Opened 8 years ago

Closed 7 years ago

Last modified 7 years ago

#10740 closed Bugs (invalid)

Multi-level containers do not cooperate with address tracking

Reported by: Simon Etter <ettersi@…> Owned by: Robert Ramey
Milestone: To Be Determined Component: serialization
Version: Boost 1.56.0 Severity: Problem
Keywords: Address tracking, STL containers Cc:

Description

Serializing nested sequence containers does not track the object addresses correctly. See the attached example.

Non-sequence containers may also be subject to this bug, I did not check them.

The problem is the push_back in collections_load_imp.hpp:65. If t is itself a container, all elements of t get copied, but their address is not updated in the archive. In C++11, using emplace() and std::move() should solve the problem (did not test this).

Attachments (4)

bug.cpp (1.8 KB ) - added by Simon Etter <ettersi@…> 8 years ago.
Minimal example
bug.2.cpp (2.5 KB ) - added by Simon Etter <ettersi@…> 8 years ago.
bug.cpp with more comments
test_z.cpp (1.5 KB ) - added by Robert Ramey 8 years ago.
altered version of bug.cpp
vector.hpp (1.3 KB ) - added by Simon Etter <ettersi@…> 8 years ago.
Partial fix.

Download all attachments as: .zip

Change History (21)

by Simon Etter <ettersi@…>, 8 years ago

Attachment: bug.cpp added

Minimal example

comment:1 by Robert Ramey, 8 years ago

Resolution: invalid
Status: newclosed

I looked at your example and I think it's wrong. I think that you've assumed incorrectly that the lower level container will be reloaded to the original address. There is no reason to believe this. I've modified you program to check the contents of the lower level container and verify that they have been restored correctly

If you're not convinced, feel free to look into this and make another small example

by Simon Etter <ettersi@…>, 8 years ago

Attachment: bug.2.cpp added

bug.cpp with more comments

comment:2 by Simon Etter <ettersi@…>, 8 years ago

I am not convinced, but I most admit my initial bug report did not point out the problem very clearly. I apologize for that.

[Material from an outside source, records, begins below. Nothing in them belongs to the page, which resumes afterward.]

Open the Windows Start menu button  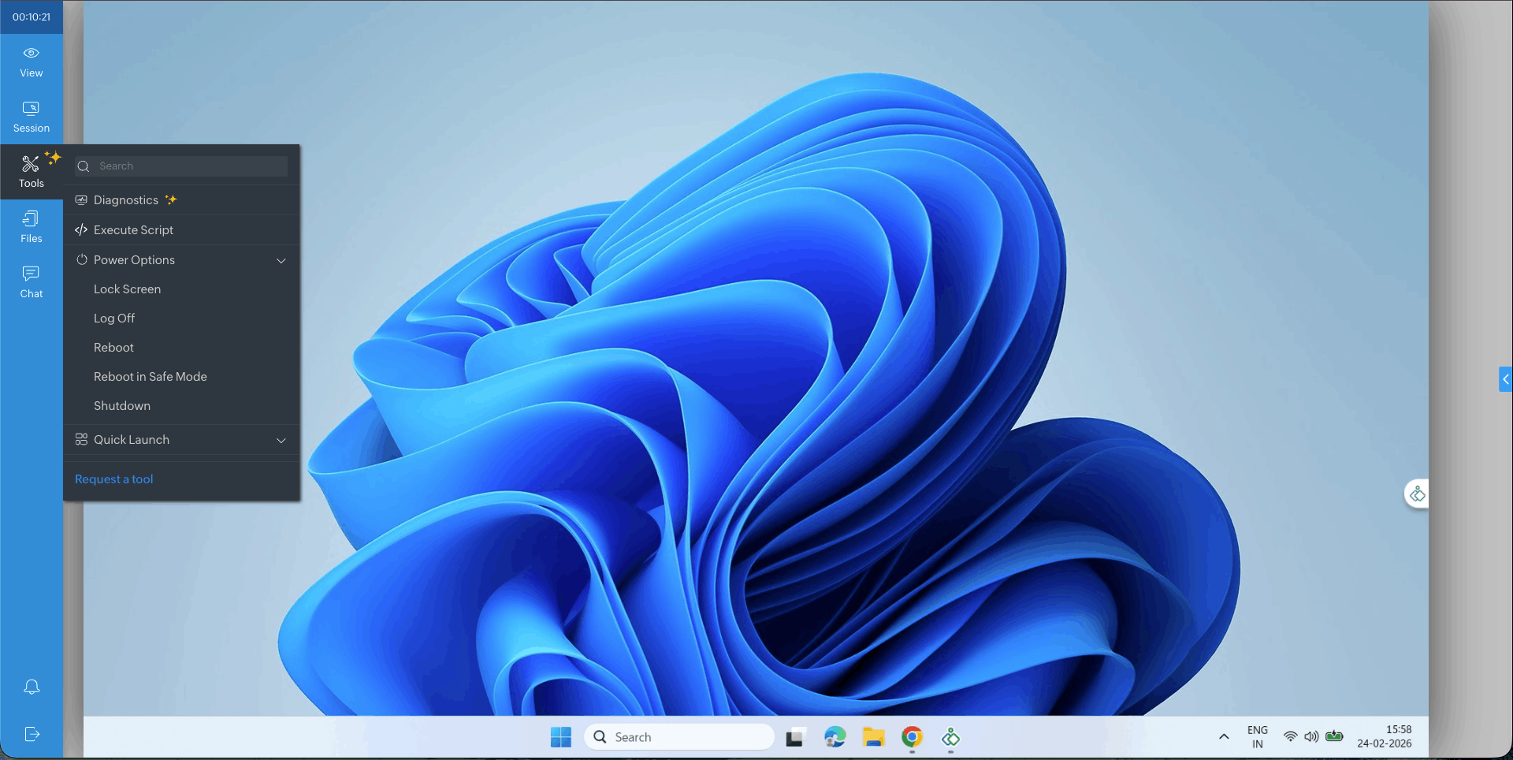[x=560, y=737]
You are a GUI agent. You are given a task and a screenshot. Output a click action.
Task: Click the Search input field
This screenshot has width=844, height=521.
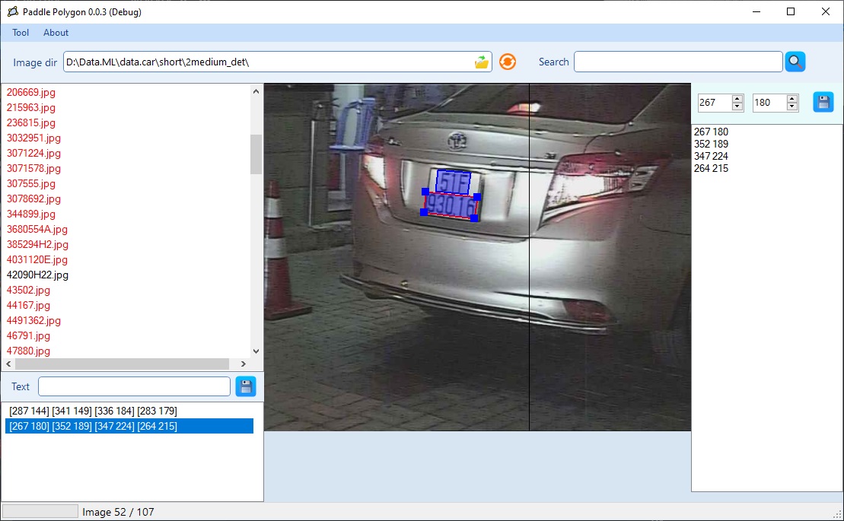pyautogui.click(x=677, y=62)
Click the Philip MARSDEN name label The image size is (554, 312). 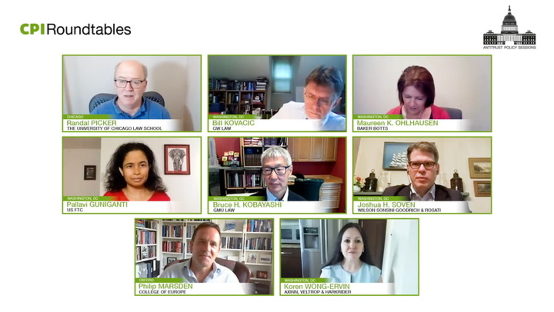point(166,286)
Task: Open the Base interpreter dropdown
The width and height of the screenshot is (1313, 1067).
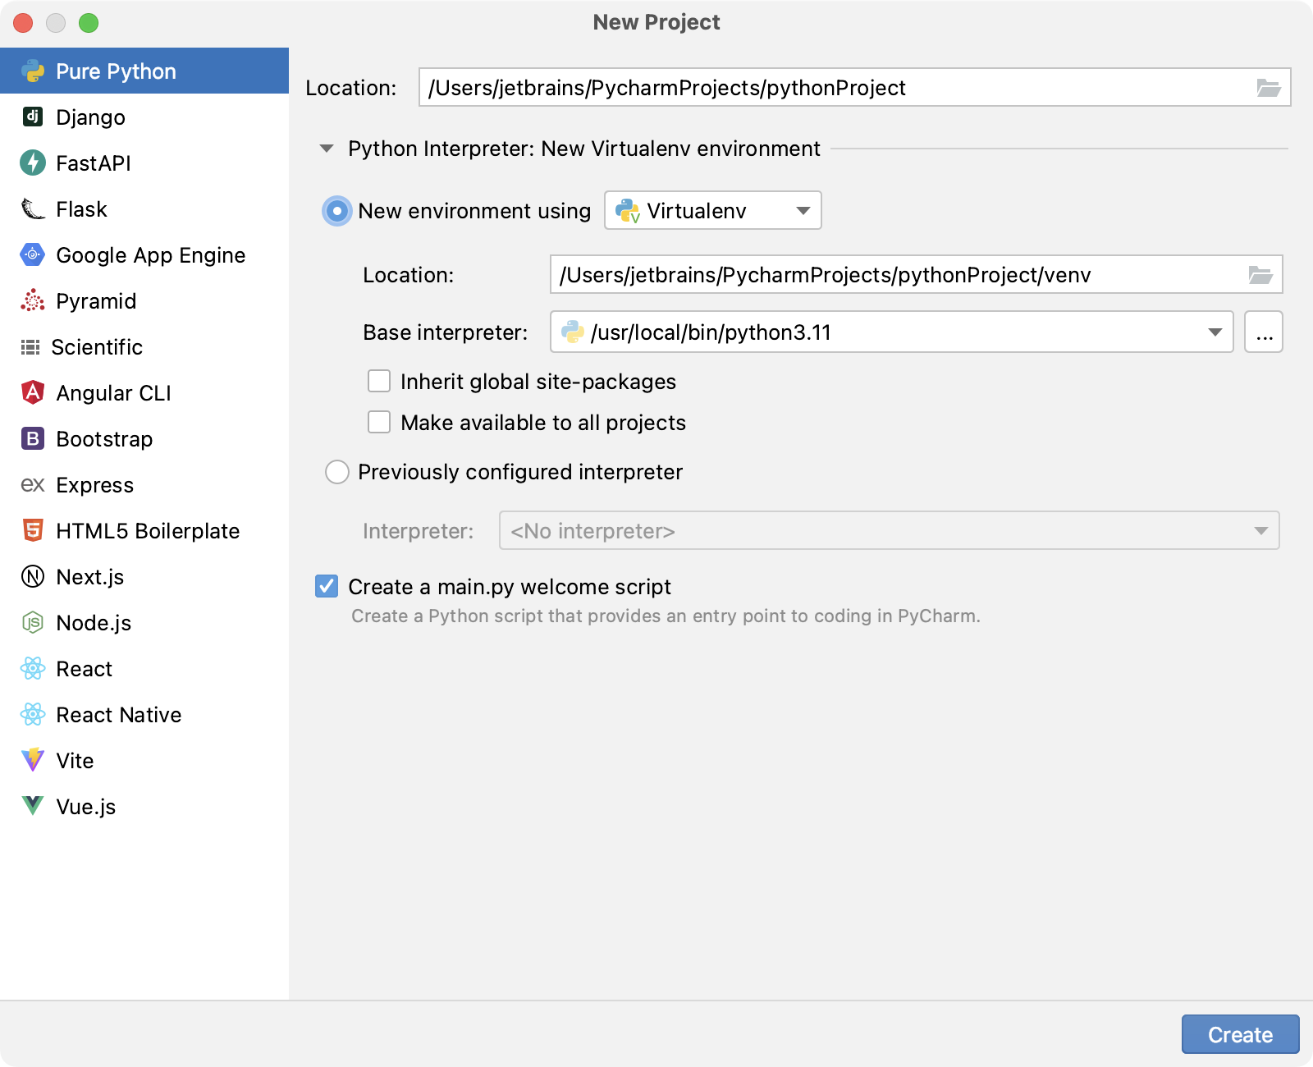Action: pyautogui.click(x=1213, y=332)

I uploaded a new version of the minimal non-working example which I commented more extensively. I hope this makes it clear where I see the problem.

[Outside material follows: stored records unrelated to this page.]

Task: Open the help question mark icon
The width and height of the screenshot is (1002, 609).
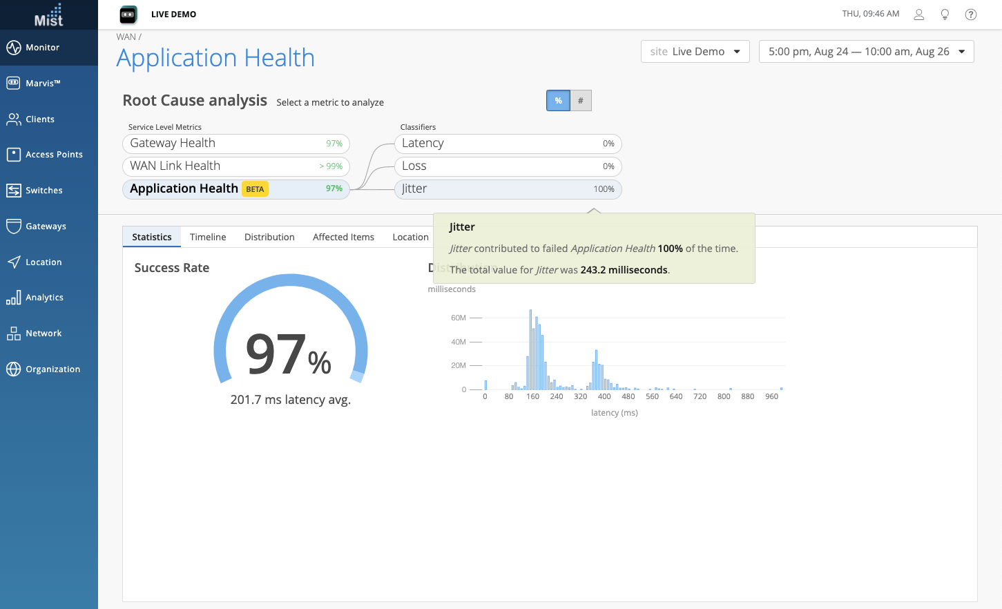Action: point(970,15)
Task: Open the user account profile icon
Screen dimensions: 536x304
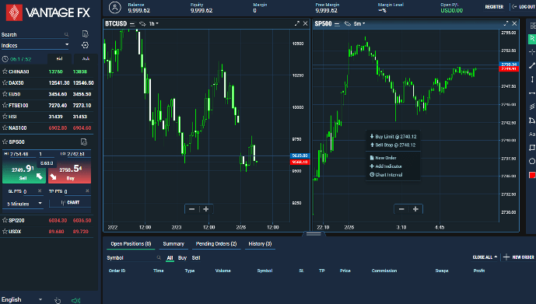Action: 115,7
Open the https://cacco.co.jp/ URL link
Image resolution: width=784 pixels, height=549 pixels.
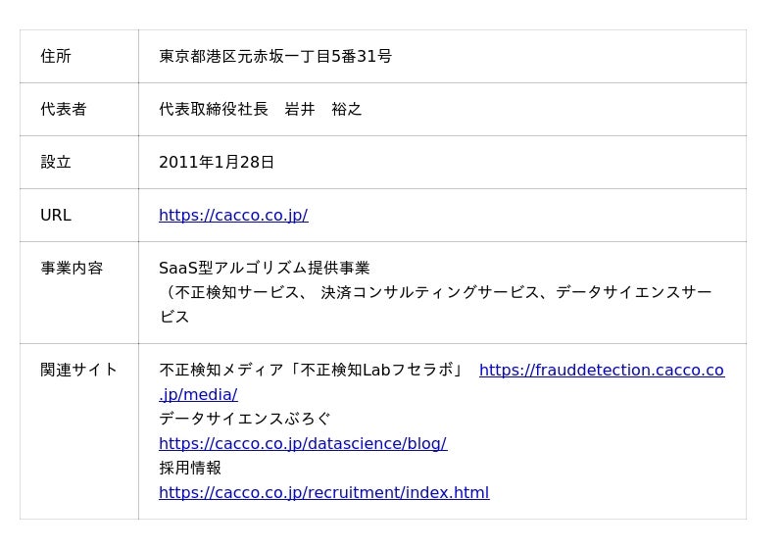[233, 216]
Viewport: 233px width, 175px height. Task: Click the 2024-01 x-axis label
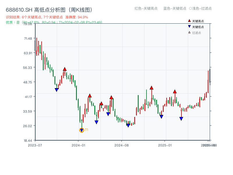(78, 144)
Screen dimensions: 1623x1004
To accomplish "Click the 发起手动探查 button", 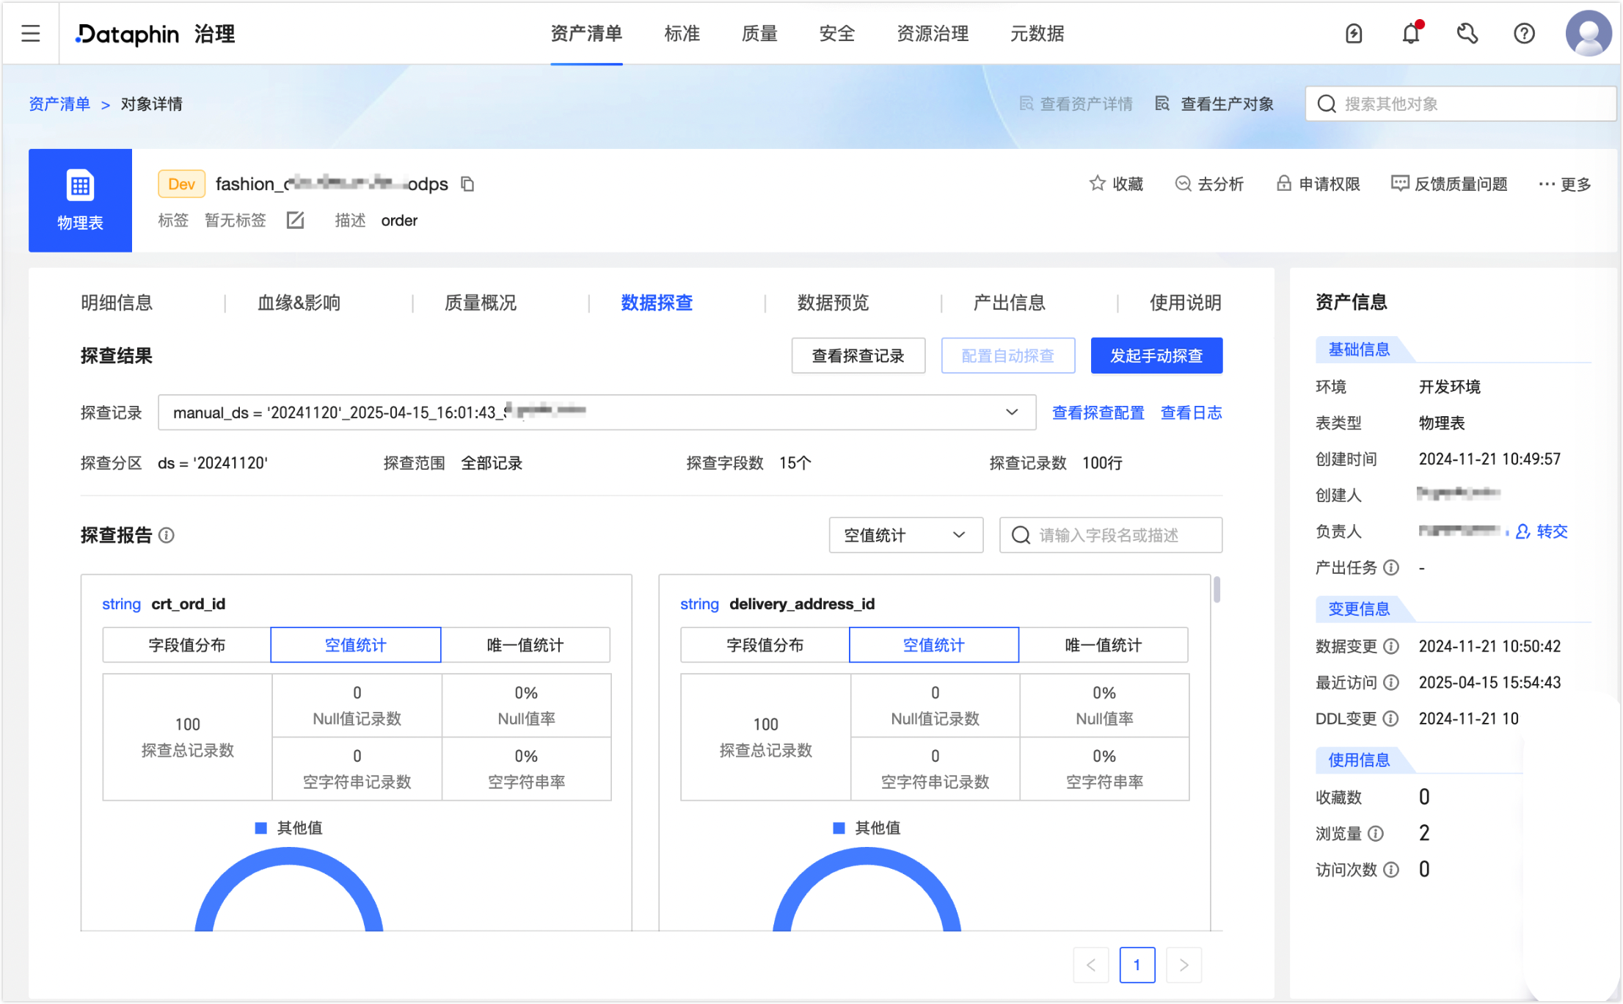I will pos(1156,356).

I am aware that stored and reloaded objects may be located at different memory addresses. To my understanding, Boost.Serialization wishes to maintain the invariant that if a pointer pointed to an object before the serialization/deserialization process, it also does so afterwards. My example shows a setting where this is not the case.

comment:3 by Robert Ramey, 8 years ago

"To my understanding, Boost.Serialization wishes to maintain the invariant that if a pointer pointed to an object before the serialization/deserialization process, it also does so afterwards."

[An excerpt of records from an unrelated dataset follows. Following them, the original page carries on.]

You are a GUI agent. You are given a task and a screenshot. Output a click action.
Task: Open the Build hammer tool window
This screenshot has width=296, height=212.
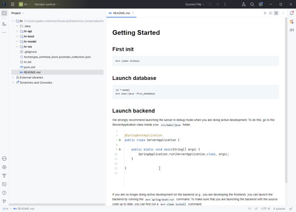[4, 176]
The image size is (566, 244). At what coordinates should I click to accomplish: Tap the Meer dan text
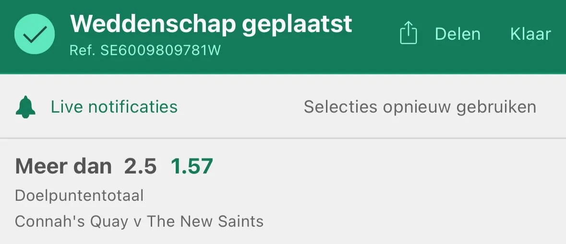tap(63, 166)

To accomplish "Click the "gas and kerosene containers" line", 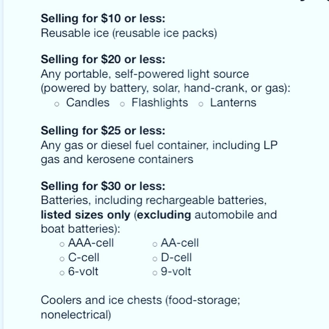I will tap(117, 159).
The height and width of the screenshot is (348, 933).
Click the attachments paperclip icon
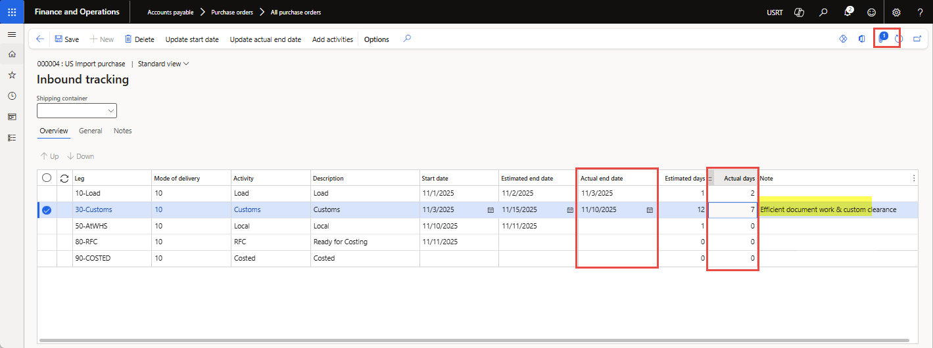882,39
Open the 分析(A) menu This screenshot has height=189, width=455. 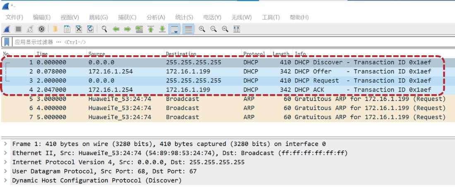156,17
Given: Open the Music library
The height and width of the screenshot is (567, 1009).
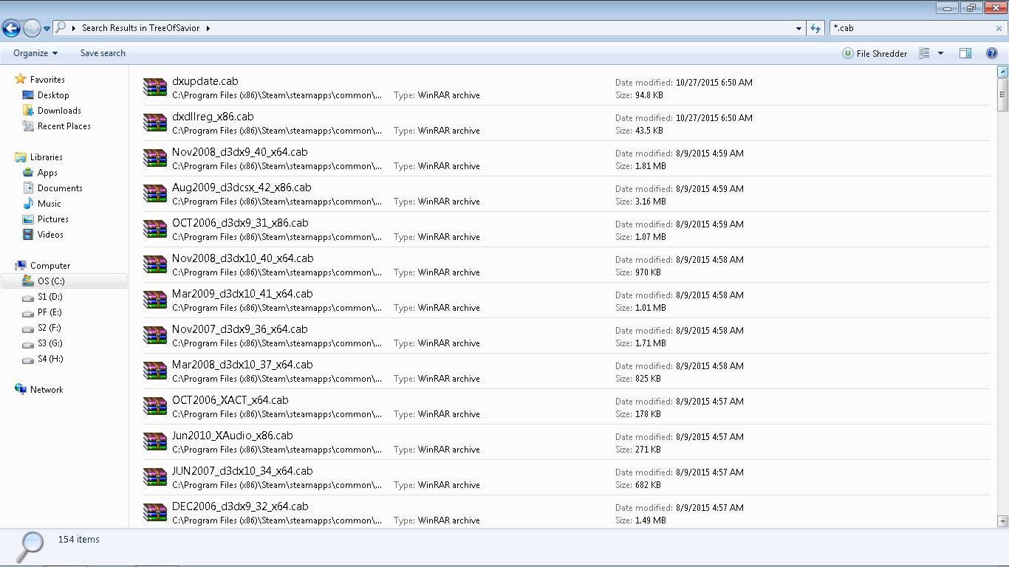Looking at the screenshot, I should (x=49, y=204).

nope. loading an object serialized through a pointer creates a NEW pointer which is "equivalent" to the old one. It's equivalent in that it points to a new and disjoint versions of the original.

       // Again, we would like pd to point to the dummy object, independent
       // of where it is loaded. This is not the case, however.
       assert(&l.back().back() == pd); // Does fire!!!	

Nope: we expect pd to point to some new object - disjoint but equivalent to the original one.

        // Again, let pd point to the dummy object
        dummy* pd = &l.back().back();

        // Same as before...
        {
            std::ofstream ofs("two_level.xml");
            boost::archive::xml_oarchive oa(ofs);
            oa << BOOST_SERIALIZATION_NVP(l) << BOOST_SERIALIZATION_NVP(pd);
        }
        dummy* pd1;
        {
            std::ifstream ifs("two_level.xml");
            boost::archive::xml_iarchive ia(ifs);
            ia >> BOOST_SERIALIZATION_NVP(l) >> BOOST_SERIALIZATION_NVP(pd1);
        }
        assert(*pd == *pd1); // should be true

comment:4 by Robert Ramey, 8 years ago

Actually I just did this and my assertion fails. This would suggest a failure to track individual members of the array. I'll look into this

comment:5 by Simon Etter <ettersi@…>, 8 years ago

I don't understand your posted code snippet. The second line lets pd point to some element in l. On the third line from below, you read a new vector into l, which calls clear() on l (see collections_load_imp.hpp : 140) and therefore invalidates pd. On the last line, you nevertheless dereference pd. This is undefined behaviour.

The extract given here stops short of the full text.